The author reaches four main conclusions. First, the legal threshold for admissibility has accounted for much of the states' variance in gatekeeping decisions. Judges were much more likely to accept the science in jurisdictions maintaining a more liberal evidentiary standard. Second, political party preference mattered. Conservative judges were more likely to admit evidence when offered by the prosecution, while liberal judges were more likely to admit if requested by defense counsel. Third, the prosecution's position on the admissibility of the science was the most common winner in the admissibility decision, indicating support for the goal of law enforcement. As for regional influence, the only statistically significant result was that northwestern U.S. courts were more likely to reject DNA evidence. Finally, external policy actors played a surprisingly minimal role in the decisionmaking process about the novel sciences, having filed few amicus briefs in the cases. The one exception was a national research foundation's formal support for the validity of DNA evidence, which was correlated with the judicial trend toward its broader acceptance.

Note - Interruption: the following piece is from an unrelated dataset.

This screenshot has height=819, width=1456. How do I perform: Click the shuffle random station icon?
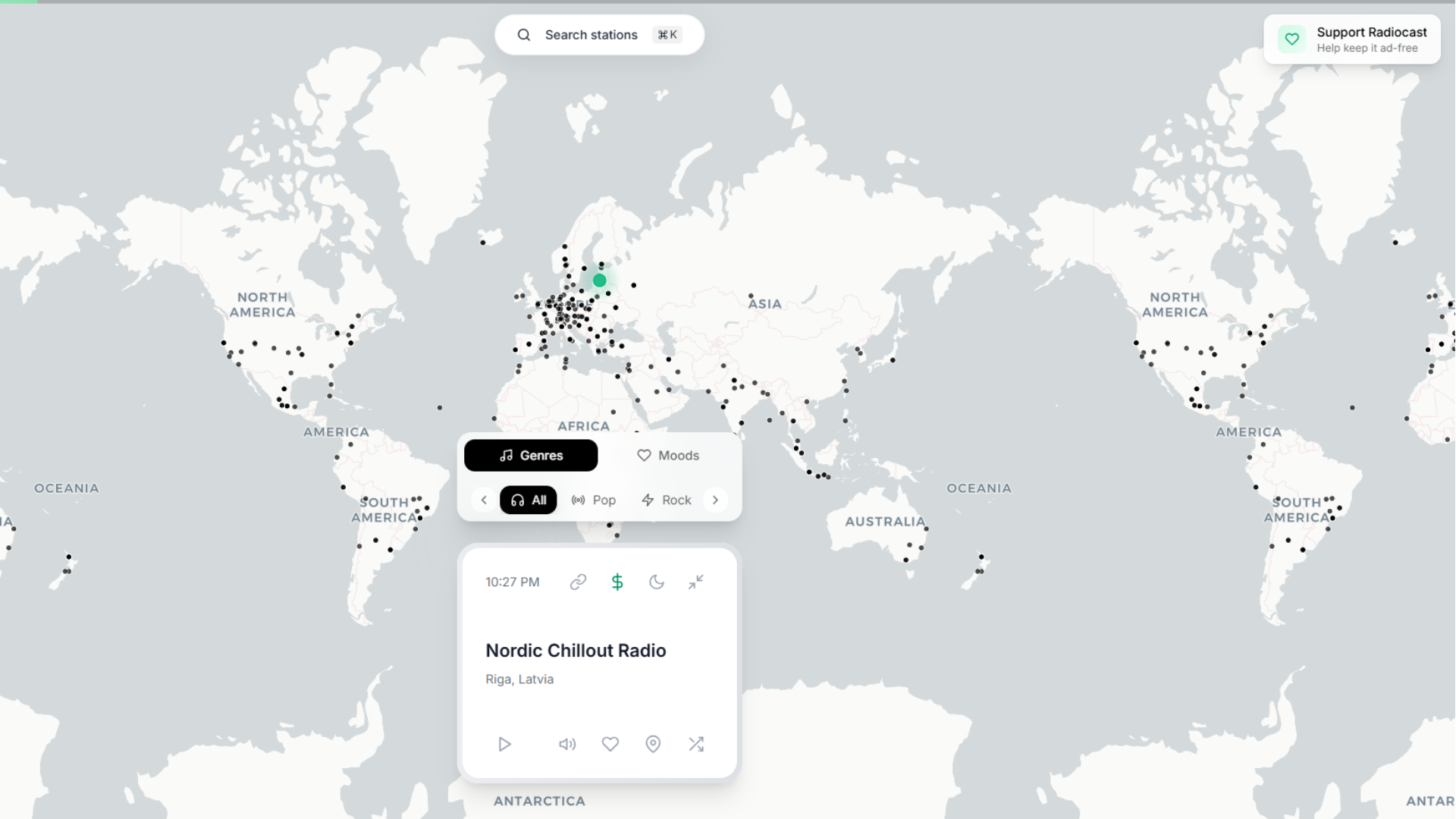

While this work provides an enriching perspective on the politics of judicial decisions on new scientific theories, there is one notable weakness. The author acknowledges, but leaves to future study, the role of state statutes that mandate the admissibility or rejection of the types of scientific evidence at issue in this research. But since this legislative cooptation of gate-keeping decisions likely had some causative effect on state variation in, and judicial patterns of, admissibility in these cases, it preferably would have been a variable to control for in the main research.

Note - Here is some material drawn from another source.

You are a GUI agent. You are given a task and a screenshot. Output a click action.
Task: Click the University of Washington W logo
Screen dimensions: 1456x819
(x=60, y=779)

In sum, Black Robes, White Coats provides an innovative approach to studying judicial behavior that goes beyond traditional logic-based legal analysis by exploring the impact of internal and external political factors. Any one judicial gatekeeping decision about a science should not be considered in a vacuum since it has likely been influenced by other factors and it may itself affect larger trajectories of admissibility patterns. The reliability of science in the courtroom, the author determines, is filtered through scientific, legal, and, more important, political lenses. The result implicates public policy concerns to further consider. This book will be useful to a variety of readers, including criminal law practitioners, sociolegal scholars, and expert witnesses.